What you’ll hear on here is that time is a number. If I remember Melanie’s description of the quad correctly, Time describes the evolution of Space. Space is where Matter and Energy play out. Two different things. Might be interesting to discuss what that means for past vs future, but i’m not sure I’m up for it. [quote=“actingpower, post:2, topic:1901”]
the four Variations underneath The Past are so future-oriented:
[/quote]

I know I’ve read something about the model being spun 90 degrees because it’s like a helix. I don’t know how that spin works, but maybe that has something to do with it.

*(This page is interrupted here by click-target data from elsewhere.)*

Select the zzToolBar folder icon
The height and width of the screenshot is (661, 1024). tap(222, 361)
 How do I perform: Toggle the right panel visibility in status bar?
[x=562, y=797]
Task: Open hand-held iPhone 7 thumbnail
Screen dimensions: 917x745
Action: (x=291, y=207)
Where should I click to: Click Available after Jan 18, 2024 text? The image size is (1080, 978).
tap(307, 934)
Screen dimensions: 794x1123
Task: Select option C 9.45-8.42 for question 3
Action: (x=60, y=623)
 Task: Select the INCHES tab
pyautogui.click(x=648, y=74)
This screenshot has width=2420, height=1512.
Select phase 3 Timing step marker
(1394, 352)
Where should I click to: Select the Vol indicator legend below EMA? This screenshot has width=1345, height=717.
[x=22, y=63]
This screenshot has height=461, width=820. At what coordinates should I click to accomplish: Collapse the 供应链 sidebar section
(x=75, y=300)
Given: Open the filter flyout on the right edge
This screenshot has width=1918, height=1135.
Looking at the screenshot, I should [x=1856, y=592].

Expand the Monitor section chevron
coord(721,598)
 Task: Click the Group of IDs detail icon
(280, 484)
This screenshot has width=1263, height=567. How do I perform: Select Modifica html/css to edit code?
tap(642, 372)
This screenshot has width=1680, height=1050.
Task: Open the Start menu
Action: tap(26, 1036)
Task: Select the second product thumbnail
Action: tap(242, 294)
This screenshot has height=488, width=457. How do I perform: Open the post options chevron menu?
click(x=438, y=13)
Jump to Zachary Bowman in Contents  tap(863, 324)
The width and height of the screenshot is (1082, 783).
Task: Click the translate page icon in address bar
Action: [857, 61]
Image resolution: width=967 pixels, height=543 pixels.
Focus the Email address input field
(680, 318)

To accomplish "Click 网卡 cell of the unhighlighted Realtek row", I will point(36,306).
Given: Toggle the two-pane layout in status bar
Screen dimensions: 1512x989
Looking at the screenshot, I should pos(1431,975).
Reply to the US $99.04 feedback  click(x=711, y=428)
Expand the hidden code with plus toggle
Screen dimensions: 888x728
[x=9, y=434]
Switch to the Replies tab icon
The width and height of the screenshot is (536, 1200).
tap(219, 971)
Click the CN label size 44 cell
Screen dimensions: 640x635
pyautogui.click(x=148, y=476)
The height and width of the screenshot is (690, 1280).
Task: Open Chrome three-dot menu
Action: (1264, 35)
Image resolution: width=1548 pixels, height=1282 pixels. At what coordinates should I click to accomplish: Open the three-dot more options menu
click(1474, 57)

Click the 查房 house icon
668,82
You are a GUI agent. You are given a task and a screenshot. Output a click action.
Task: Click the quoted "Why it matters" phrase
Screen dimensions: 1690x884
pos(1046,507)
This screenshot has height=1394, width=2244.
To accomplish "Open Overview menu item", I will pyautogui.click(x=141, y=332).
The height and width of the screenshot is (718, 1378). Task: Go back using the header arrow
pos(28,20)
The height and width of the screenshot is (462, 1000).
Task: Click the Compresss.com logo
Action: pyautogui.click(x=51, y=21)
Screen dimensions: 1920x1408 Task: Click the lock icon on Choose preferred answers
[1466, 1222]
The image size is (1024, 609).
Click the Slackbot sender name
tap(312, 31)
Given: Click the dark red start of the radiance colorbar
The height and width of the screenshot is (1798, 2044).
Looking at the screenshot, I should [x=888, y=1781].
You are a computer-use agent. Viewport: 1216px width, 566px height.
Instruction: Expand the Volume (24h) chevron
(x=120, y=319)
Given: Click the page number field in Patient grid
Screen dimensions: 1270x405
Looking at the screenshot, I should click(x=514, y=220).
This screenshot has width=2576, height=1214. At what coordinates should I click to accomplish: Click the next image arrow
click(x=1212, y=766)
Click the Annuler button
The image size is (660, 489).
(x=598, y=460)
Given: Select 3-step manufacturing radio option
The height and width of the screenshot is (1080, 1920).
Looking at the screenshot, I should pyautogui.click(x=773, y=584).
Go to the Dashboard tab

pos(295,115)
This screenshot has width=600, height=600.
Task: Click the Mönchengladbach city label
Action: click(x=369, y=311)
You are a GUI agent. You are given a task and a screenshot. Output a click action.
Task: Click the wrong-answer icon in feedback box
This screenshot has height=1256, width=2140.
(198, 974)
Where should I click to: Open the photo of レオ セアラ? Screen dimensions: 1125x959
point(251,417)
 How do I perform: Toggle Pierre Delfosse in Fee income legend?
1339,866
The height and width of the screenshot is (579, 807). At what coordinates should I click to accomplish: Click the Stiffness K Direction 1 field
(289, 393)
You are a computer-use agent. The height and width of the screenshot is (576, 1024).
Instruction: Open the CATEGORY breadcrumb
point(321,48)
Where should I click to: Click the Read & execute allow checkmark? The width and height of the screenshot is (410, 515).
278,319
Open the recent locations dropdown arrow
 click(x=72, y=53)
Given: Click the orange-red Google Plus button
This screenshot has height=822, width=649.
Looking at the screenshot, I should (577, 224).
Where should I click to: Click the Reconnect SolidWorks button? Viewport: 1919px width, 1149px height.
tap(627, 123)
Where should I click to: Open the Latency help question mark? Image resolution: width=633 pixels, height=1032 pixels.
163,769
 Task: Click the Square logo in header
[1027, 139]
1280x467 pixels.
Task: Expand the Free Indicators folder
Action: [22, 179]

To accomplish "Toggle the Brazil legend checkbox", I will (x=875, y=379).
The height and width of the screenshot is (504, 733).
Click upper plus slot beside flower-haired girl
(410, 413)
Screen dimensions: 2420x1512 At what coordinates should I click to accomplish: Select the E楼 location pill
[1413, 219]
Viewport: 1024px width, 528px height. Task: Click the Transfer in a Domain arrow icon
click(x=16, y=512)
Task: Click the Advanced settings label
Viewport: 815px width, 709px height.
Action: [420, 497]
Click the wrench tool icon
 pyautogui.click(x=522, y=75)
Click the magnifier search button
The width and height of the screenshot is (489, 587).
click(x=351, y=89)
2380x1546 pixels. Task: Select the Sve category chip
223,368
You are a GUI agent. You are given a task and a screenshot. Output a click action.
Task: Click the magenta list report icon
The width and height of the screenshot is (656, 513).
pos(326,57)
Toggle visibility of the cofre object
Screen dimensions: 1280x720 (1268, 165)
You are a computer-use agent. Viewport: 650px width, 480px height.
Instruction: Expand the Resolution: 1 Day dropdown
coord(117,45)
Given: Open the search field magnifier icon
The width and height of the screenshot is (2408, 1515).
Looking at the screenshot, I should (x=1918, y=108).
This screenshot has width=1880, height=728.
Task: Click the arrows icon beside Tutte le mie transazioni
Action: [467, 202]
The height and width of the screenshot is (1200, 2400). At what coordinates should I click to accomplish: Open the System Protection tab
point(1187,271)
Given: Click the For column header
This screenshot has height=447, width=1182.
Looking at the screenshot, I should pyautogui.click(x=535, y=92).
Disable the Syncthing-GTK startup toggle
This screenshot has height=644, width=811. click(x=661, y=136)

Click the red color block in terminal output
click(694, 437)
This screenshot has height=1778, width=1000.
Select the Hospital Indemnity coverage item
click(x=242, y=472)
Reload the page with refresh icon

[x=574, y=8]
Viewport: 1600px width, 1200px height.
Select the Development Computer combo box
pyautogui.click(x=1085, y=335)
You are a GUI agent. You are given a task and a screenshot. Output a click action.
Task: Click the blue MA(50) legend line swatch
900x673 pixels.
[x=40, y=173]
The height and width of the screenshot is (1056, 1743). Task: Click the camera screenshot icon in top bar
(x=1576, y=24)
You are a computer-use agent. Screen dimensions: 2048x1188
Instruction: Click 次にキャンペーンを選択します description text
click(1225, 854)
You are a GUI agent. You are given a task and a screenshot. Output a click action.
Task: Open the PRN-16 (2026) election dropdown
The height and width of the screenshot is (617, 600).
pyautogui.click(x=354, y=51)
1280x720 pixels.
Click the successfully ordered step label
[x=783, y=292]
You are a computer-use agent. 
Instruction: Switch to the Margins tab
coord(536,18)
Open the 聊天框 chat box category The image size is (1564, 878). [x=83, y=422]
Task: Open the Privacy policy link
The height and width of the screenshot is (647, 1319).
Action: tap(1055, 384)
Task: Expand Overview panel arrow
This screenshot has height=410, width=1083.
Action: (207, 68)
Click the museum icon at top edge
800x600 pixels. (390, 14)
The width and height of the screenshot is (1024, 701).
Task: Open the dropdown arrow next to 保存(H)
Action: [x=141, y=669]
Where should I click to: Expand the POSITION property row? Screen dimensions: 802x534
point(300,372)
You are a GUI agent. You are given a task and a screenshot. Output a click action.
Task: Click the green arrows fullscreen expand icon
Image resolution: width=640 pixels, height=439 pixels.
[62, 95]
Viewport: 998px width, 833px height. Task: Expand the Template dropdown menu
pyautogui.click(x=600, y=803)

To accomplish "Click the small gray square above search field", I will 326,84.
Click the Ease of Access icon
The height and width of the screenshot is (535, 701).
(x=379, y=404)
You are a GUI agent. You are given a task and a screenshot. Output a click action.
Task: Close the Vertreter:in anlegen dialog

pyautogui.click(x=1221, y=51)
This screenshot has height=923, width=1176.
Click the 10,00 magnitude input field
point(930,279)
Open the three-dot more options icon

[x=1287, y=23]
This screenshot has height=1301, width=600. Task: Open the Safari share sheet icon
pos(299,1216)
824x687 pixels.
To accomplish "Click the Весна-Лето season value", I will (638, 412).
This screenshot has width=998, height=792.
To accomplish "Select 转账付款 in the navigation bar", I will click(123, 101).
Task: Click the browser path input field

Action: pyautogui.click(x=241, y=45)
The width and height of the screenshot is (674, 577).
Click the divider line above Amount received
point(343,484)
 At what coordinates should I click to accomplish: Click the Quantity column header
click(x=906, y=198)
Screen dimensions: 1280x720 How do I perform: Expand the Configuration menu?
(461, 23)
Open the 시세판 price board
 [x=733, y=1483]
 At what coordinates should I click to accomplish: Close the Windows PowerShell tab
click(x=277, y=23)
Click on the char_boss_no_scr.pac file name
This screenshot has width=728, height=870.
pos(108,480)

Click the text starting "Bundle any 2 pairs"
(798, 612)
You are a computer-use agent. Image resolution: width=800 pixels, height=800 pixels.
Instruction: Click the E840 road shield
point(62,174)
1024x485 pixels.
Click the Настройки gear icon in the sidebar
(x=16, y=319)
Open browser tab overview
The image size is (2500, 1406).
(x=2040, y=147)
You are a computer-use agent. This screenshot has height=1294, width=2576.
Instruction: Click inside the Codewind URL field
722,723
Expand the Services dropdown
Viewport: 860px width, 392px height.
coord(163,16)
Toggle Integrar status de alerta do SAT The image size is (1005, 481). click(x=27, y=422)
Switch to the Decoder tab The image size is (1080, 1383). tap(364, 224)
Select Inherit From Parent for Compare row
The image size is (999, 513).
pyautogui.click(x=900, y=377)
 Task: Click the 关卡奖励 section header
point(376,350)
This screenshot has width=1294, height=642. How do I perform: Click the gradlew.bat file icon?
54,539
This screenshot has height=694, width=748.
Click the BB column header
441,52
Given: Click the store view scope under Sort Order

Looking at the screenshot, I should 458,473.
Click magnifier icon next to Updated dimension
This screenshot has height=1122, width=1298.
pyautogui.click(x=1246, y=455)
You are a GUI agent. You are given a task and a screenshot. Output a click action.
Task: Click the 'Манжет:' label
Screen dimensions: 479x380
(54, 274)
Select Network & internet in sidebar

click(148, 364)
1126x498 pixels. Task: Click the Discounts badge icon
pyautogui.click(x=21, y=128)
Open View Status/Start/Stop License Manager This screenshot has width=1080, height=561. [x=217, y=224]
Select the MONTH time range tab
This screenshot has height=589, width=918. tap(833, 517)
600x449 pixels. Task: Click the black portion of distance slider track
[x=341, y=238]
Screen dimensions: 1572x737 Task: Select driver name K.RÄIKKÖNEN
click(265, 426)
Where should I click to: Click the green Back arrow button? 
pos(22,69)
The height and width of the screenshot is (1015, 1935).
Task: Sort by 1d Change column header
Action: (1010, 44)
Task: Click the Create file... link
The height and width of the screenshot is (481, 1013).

In other words, in traces in the mind, and in traces in media, or in traces in the physical record. Reading Judah Pearls book new book about Causality right now, as a matter of fact. THE BOOK OF WHY, that’s the title. Argues that statistics and correlation was a timid devil’s bargain that undermined understanding of cause and effect over the last hundred years. We’re only facing it now because computers, ML, AI and so on.

No, there are no low entropy chemical traces in my physical brain at present about a conversation.

Remember your context. A storyform describes a story that has everything mapped out, including time. The past is RELATIVE past, such as history. Ditto for present, future, and progress. Time-related values mean little objectively without context. Once you stick a pin in what the present is, everything else falls into relative place.